• [Exercise input]
+ + + + +

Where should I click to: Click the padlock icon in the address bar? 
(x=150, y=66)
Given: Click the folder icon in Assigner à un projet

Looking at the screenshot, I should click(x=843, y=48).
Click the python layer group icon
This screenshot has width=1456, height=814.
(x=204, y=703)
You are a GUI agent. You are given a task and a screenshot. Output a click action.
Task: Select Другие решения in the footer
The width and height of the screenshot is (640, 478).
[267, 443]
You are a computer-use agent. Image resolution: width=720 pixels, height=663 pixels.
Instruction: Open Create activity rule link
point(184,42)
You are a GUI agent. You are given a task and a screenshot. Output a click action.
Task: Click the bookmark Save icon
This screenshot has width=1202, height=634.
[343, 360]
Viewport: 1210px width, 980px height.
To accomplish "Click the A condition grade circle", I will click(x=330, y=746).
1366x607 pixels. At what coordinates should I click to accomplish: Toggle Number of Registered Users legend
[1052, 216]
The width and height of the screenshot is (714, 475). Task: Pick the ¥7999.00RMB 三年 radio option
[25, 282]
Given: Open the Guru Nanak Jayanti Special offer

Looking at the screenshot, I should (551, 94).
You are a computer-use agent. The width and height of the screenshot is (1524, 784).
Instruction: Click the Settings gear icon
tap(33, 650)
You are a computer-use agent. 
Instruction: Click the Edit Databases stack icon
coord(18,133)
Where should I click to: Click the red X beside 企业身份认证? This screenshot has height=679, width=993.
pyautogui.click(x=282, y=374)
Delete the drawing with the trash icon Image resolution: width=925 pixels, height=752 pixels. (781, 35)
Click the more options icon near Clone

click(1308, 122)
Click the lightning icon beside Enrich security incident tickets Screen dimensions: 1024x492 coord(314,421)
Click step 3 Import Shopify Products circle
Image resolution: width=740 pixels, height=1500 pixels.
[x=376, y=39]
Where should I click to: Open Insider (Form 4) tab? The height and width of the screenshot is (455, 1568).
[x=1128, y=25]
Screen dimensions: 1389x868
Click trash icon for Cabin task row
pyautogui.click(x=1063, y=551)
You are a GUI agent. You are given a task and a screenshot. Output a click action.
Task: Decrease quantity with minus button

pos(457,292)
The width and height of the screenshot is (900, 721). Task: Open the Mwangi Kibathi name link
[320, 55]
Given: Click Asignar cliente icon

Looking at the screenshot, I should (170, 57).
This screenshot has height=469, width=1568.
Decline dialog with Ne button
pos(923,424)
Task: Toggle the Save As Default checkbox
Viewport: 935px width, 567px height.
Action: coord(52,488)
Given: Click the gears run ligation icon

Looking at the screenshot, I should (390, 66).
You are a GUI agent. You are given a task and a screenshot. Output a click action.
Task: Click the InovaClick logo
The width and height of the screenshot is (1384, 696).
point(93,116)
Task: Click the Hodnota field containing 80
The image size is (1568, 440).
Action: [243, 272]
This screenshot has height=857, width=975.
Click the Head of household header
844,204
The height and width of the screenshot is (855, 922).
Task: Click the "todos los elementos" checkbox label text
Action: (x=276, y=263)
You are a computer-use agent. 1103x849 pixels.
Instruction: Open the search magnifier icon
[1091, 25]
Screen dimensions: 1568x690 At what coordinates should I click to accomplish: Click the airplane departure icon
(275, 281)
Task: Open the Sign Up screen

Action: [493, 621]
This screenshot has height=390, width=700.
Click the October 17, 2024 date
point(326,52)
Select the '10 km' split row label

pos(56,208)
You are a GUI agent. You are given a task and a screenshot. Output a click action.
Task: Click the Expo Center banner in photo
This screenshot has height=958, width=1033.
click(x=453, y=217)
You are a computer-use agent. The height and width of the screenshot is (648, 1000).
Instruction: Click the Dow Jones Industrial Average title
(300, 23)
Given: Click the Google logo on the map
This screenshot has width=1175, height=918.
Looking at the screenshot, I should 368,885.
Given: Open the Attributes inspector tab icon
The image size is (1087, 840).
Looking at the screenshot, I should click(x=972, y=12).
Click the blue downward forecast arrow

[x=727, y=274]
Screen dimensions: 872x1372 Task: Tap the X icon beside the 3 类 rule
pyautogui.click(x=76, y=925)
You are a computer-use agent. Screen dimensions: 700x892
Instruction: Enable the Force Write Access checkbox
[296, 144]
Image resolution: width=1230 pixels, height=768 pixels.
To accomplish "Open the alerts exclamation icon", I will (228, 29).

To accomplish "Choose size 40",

+ + + + +

• [Action item] Your task is to copy every entry above, exactly as written.

• [Finished exercise]
Where should I click to: Click the padlock icon in the address bar? 
(x=150, y=66)
Given: Click the folder icon in Assigner à un projet

Looking at the screenshot, I should click(x=843, y=48).
Click the python layer group icon
This screenshot has width=1456, height=814.
(x=204, y=703)
You are a GUI agent. You are given a task and a screenshot. Output a click action.
Task: Select Другие решения in the footer
The width and height of the screenshot is (640, 478).
[267, 443]
You are a computer-use agent. Image resolution: width=720 pixels, height=663 pixels.
Instruction: Open Create activity rule link
point(184,42)
You are a GUI agent. You are given a task and a screenshot. Output a click action.
Task: Click the bookmark Save icon
This screenshot has width=1202, height=634.
[343, 360]
Viewport: 1210px width, 980px height.
To accomplish "Click the A condition grade circle", I will click(x=330, y=746).
1366x607 pixels. At what coordinates should I click to accomplish: Toggle Number of Registered Users legend
[1052, 216]
The width and height of the screenshot is (714, 475). Task: Pick the ¥7999.00RMB 三年 radio option
[25, 282]
Given: Open the Guru Nanak Jayanti Special offer

Looking at the screenshot, I should (551, 94).
You are a computer-use agent. The width and height of the screenshot is (1524, 784).
Instruction: Click the Settings gear icon
tap(33, 650)
You are a computer-use agent. 
Instruction: Click the Edit Databases stack icon
coord(18,133)
Where should I click to: Click the red X beside 企业身份认证? This screenshot has height=679, width=993.
pyautogui.click(x=282, y=374)
Delete the drawing with the trash icon Image resolution: width=925 pixels, height=752 pixels. (781, 35)
Click the more options icon near Clone

click(1308, 122)
Click the lightning icon beside Enrich security incident tickets Screen dimensions: 1024x492 coord(314,421)
Click step 3 Import Shopify Products circle
Image resolution: width=740 pixels, height=1500 pixels.
[x=376, y=39]
Where should I click to: Open Insider (Form 4) tab? The height and width of the screenshot is (455, 1568).
[x=1128, y=25]
Screen dimensions: 1389x868
Click trash icon for Cabin task row
pyautogui.click(x=1063, y=551)
You are a GUI agent. You are given a task and a screenshot. Output a click action.
Task: Decrease quantity with minus button

pos(457,292)
The width and height of the screenshot is (900, 721). Task: Open the Mwangi Kibathi name link
[320, 55]
Given: Click Asignar cliente icon

Looking at the screenshot, I should (170, 57).
This screenshot has height=469, width=1568.
Decline dialog with Ne button
pos(923,424)
Task: Toggle the Save As Default checkbox
Viewport: 935px width, 567px height.
Action: coord(52,488)
Given: Click the gears run ligation icon

Looking at the screenshot, I should (390, 66).
You are a GUI agent. You are given a task and a screenshot. Output a click action.
Task: Click the InovaClick logo
The width and height of the screenshot is (1384, 696).
point(93,116)
Task: Click the Hodnota field containing 80
The image size is (1568, 440).
Action: [243, 272]
This screenshot has height=857, width=975.
Click the Head of household header
844,204
The height and width of the screenshot is (855, 922).
Task: Click the "todos los elementos" checkbox label text
Action: (x=276, y=263)
You are a computer-use agent. 1103x849 pixels.
Instruction: Open the search magnifier icon
[1091, 25]
Screen dimensions: 1568x690 At what coordinates should I click to accomplish: Click the airplane departure icon
(275, 281)
Task: Open the Sign Up screen

Action: [493, 621]
This screenshot has height=390, width=700.
Click the October 17, 2024 date
point(326,52)
Select the '10 km' split row label

pos(56,208)
You are a GUI agent. You are given a task and a screenshot. Output a click action.
Task: Click the Expo Center banner in photo
This screenshot has height=958, width=1033.
click(x=453, y=217)
You are a computer-use agent. The height and width of the screenshot is (648, 1000).
Instruction: Click the Dow Jones Industrial Average title
(300, 23)
Given: Click the Google logo on the map
This screenshot has width=1175, height=918.
Looking at the screenshot, I should 368,885.
Given: Open the Attributes inspector tab icon
The image size is (1087, 840).
Looking at the screenshot, I should click(x=972, y=12).
Click the blue downward forecast arrow

[x=727, y=274]
Screen dimensions: 872x1372 Task: Tap the X icon beside the 3 类 rule
pyautogui.click(x=76, y=925)
You are a computer-use agent. Screen dimensions: 700x892
Instruction: Enable the Force Write Access checkbox
[296, 144]
Image resolution: width=1230 pixels, height=768 pixels.
To accomplish "Open the alerts exclamation icon", I will (228, 29).

To accomplish "Choose size 40",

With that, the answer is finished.